Слава Богу, что шейки бедра у старых заживают плохо. Хозяйка так ничего и не узнала, потому что, когда, наконец, вернулась, Роза уже спала за шкафом одна и была вся потухшая, притихшая, задумчивая и без негра. Никто так толком и не знал, что там случилось. Лизоньке Роза потом сказала:

– Ну, захотелось… Понимаешь, захотелось негра… У тебя что, так не бывает?

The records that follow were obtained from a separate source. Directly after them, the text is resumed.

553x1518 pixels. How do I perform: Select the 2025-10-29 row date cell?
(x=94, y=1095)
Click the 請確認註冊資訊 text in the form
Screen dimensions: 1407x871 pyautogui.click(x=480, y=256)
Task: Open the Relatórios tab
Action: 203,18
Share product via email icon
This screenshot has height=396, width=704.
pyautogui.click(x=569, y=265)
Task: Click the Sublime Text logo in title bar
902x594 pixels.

Лизоньку всю прямо искривило от этих слов. Не подумайте, что она какая-то там нацистка-националистка, нет. Негры – тоже люди. Но постановка вопроса – захотелось! – это ведь ужасно. Конечно, Лизоньке можно было припомнить Жорика, который в этот момент сидел на какой-то льдине с сугубо секретными целями, но она сама про это давно не вспоминала и другим бы не дала. Из Лизоньки как-то очень удачно образовывалась эдакая хорошенькая шкрабская сволочь. Она не красилась – а зря, между прочим, – не одевалась модно, она как-то гордо заморозилась на полученном образовании, и ни шагу вперед. Одним словом, Лизонька вполне и окончательно стояла на краю бездны и не без интереса в нее поглядывала. И вот пока она занудно объясняла несчастным детям, чем отличается лишний человек Пушкина от лишнего человека Лермонтова во-первых, во-вторых и в-третьих, Роза снова вышла замуж, на этот раз вполне пристойно, за однокурсника, однолетку, он забрал ее к себе в отдельную барскую комнату отдельной барской квартиры, и Роза сказала: «Ничего себе хоромы». Лизонька хрустнула в этот момент всеми десятью пальцами сразу и, кто знает, может, это и было сигналом судьбе? Во всяком случае, на другой или третий день после этого к ним в школу пришел журналист местной газеты – искал героиню к восьмимартовскому номеру. На Лизоньку указали пальцем, она прямо просилась в героини – скромна, строга, справедлива, трудолюбива, добросовестна, идейно выдержана, устойчива в морали до такой степени, что людям от этого противно, но, если самому человеку нравится… Журналист пошел ее провожать домой, в арке дома поцеловал, не спрашивая разрешения и вообще без предварительной подготовки, просто привалил к стене дома и раздавил ей губы, прямо скажем, грубо, без изыска. Тут, конечно, дело темное, что пошло за чем… То ли Лизонька вспомнила, что целоваться с мужчиной приятно, чего уж тут скрывать? То ли журналист, прижимая к себе и стене замороженную шкрабину, уловил этот момент превращения куколки в бабочку, и это ему по профессии показалось интересным для исследования, но они стали так целоваться, как будто завтрашнего дня в их жизни не было, а было только сегодня, двор и подворотня, и надо было успеть, потому что дальше – конец.